In a way they’re being forced to do these mandatory hours because- apart from the companies having staff shortages the companies have been following ‘just-in-time’ inventory levels and ‘lean manufacturing’ production processes. This means that they have no slack for when there are supply chain hiccups and that they haven’t invested in spare parts for their machinery which can’t be fixed quickly because- again, supply chain hiccups. The disruptors to old school concepts of warehousing stock and stocking adequate spare parts have now themselves been disrupted. The lean manufacturing processes work well when everything works smoothly. But with container backlogs globally this is adding to the goods shortages being seen everywhere. Even at the start of the pandemic when China went into lockdown companies started re-locating their supply chains elsewhere. But this hasn’t been able to adequately account for the logistical complications of stop-start production and delivery.
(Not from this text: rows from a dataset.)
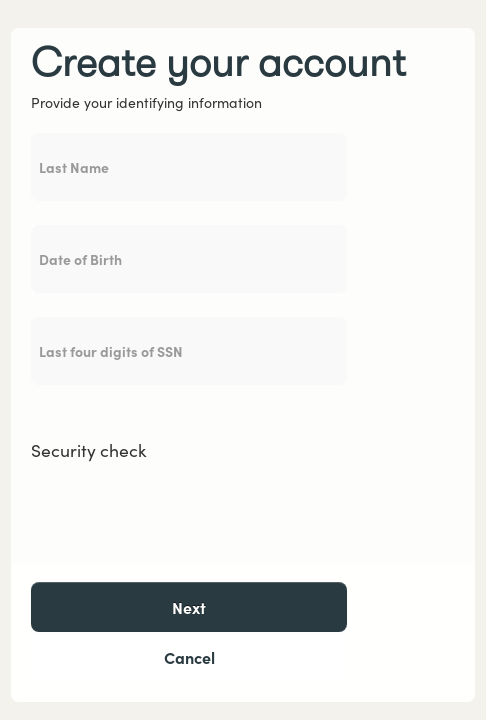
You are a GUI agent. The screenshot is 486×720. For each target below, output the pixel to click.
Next (189, 607)
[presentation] (183, 509)
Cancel (189, 657)
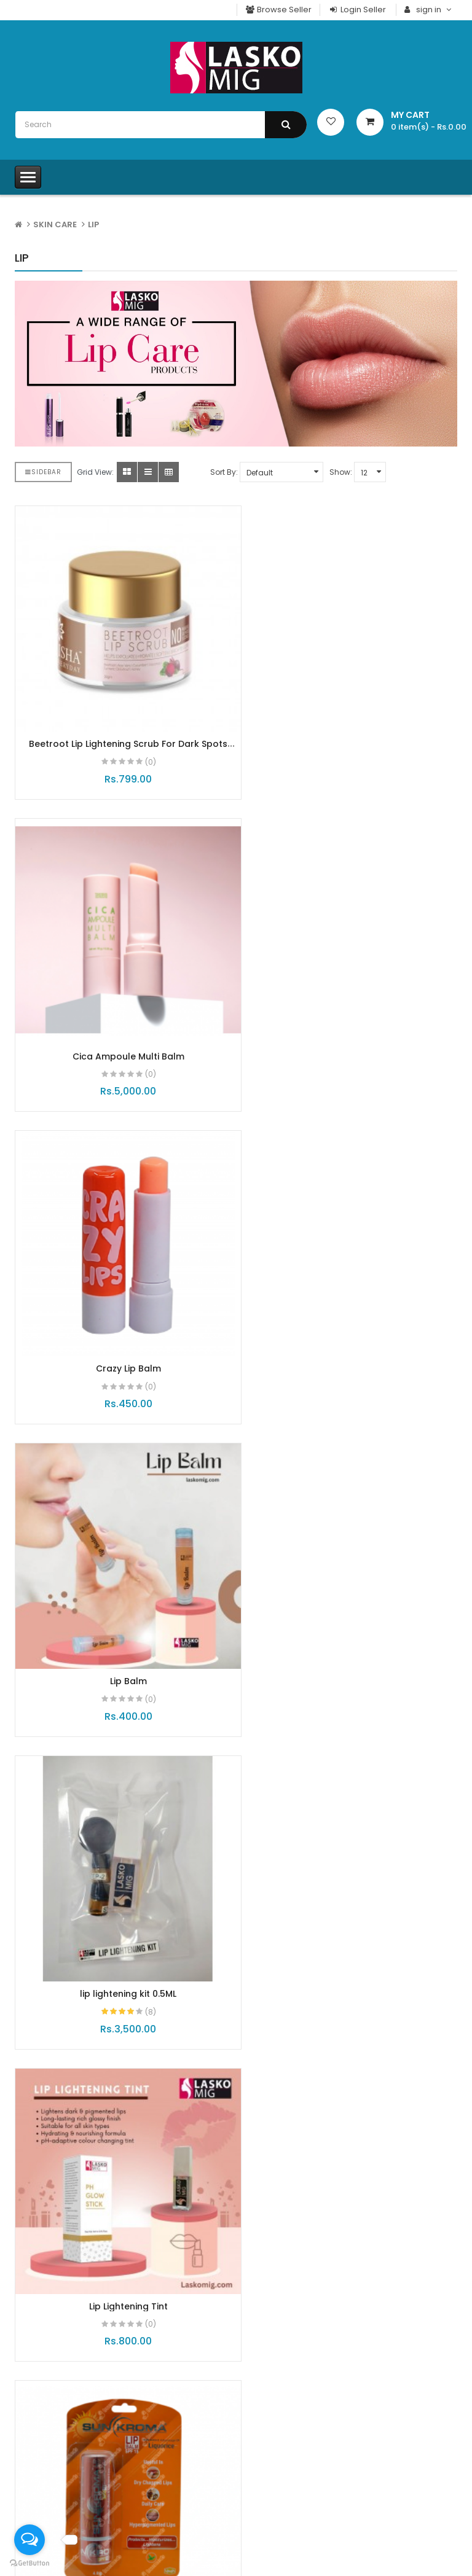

Another unintended consequence of the Covid-19 disruption: at the very start of the epidemic entire work patterns changed in a flash to accommodate work-from-home models. This immediate fix is going to have long-lasting effects beyond the resumption of normal conditions. Businesses have already made the discovery that people can be more productive away from office spaces and are offering permanent flexible arrangements. This will have a longer term impact on office rental costs and the size of business districts. Many cities had been experimenting with the concept of a 15-minute city- where everything was within 15 minutes reach for a public transport commuter within larger cities- shops, places of work, medical centres, cinemas, theatres, parks etc. The pandemic is accelerating the rate of change in the way cities are designed and will function.
In short, the pandemic is set to have enormous repercussions in the way we live and engage with each other. This is turn is going to have an enormous impact in the way society produces, consumes and the politics that this throws up. The Democratic Party in the US is already proposing to lay out a far more left-wing care and infrastructure spending agenda- a radical about-face from the decades of inching towards the right. The UK is still stubbornly clinging to a Conservative Party agenda because of the disarray in the Labour Party in formulating a similar socialist agenda. That may change if conditions there worsen. And with power shortages, empty shelves this change may not be long in coming. Again, the long, clammy hand of Covid-19 is being felt long after the vaccinations have dealt with the worst of the medical tragedies.
Long after this epidemic leaves us we will still be living with the changes in production methods, reward sharing, lifestyle changes, political changes and ways of thinking that it is throwing up. People are already more climate and sustainability conscious now. In the end, the biggest societal disruptor this century hasn’t been the internet but a variation of the flu.